Out of 22 candidates in this year’s AMS election, five of them are women. There are no women running for president and only two running for executive positions.
If you do the math, that’s 22 per cent of the total candidates that are women — and yes, I’m including “joke candidates” in the count because hey, they’re still running.
Why does this matter? According to 2016/17 enrollment statistics, 55 per cent of UBC’s student population is female.
If a seemingly progressive university that prides itself in being a “place of mind,” innovative, international and diverse doesn’t have a gender-balanced student government, then how can we expect higher levels of government or different jurisdictions to be gender-balanced?
So who’s to blame, what’s the problem and how do we fix it?
I’m not saying to point the blame at anyone in particular, but this alarming lack of female presence in student government does speak to a Canada-wide and worldwide issue, and should be a concern and an important topic of conversation here at UBC.
With men more likely to be encouraged to seek positions of leadership than women, we need to start by building processes and removing barriers to encourage women to go after these opportunities. That starts by encouraging young women to run, ensuring higher female representation in student government.
We’ve seen how important conversations and perceptions on gender are in leadership races globally — we can’t change those perceptions of women in power if we don’t have women running in the first place.

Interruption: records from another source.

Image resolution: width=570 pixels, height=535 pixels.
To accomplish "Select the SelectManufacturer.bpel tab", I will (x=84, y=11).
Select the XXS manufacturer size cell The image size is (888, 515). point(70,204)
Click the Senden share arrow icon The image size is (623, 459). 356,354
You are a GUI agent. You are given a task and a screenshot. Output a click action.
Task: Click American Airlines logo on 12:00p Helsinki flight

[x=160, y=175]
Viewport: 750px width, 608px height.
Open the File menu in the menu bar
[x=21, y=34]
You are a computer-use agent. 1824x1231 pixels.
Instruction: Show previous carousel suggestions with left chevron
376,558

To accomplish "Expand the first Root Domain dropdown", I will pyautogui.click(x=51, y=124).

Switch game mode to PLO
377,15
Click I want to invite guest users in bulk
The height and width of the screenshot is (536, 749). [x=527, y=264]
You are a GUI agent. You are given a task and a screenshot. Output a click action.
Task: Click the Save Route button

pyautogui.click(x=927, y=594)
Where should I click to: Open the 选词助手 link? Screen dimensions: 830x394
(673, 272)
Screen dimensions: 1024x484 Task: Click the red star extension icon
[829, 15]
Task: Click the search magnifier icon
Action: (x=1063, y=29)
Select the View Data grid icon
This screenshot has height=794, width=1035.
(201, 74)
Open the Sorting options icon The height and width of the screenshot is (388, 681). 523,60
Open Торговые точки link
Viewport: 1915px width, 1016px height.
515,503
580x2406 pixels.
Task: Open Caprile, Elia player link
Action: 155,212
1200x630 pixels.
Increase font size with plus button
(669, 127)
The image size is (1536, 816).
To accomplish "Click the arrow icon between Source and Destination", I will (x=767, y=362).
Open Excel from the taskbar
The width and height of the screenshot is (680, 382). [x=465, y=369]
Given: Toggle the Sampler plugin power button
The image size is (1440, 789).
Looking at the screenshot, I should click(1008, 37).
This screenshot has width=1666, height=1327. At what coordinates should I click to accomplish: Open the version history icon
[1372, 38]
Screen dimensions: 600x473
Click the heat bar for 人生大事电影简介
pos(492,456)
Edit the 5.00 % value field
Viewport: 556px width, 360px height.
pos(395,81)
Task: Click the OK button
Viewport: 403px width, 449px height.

The most impactful thing that we can do as individuals on campus and as global citizens is to be encouraging of women running for student government. Next time you hear a woman you know talk about running — and regardless of what gender you are — don’t tell her it’s not a good idea or agree with her doubts. Support her, encourage her and tell her that she would make a great leader.
If we build a community where women are supported, where women support one another to run and where our own elections and governments are gender-balanced, we can start to make a dent in the overall challenge of gender imbalanced leadership.
Because after all, UBC, it’s 2017.
Veronika is as student in the Faculty of Land and Food Systems.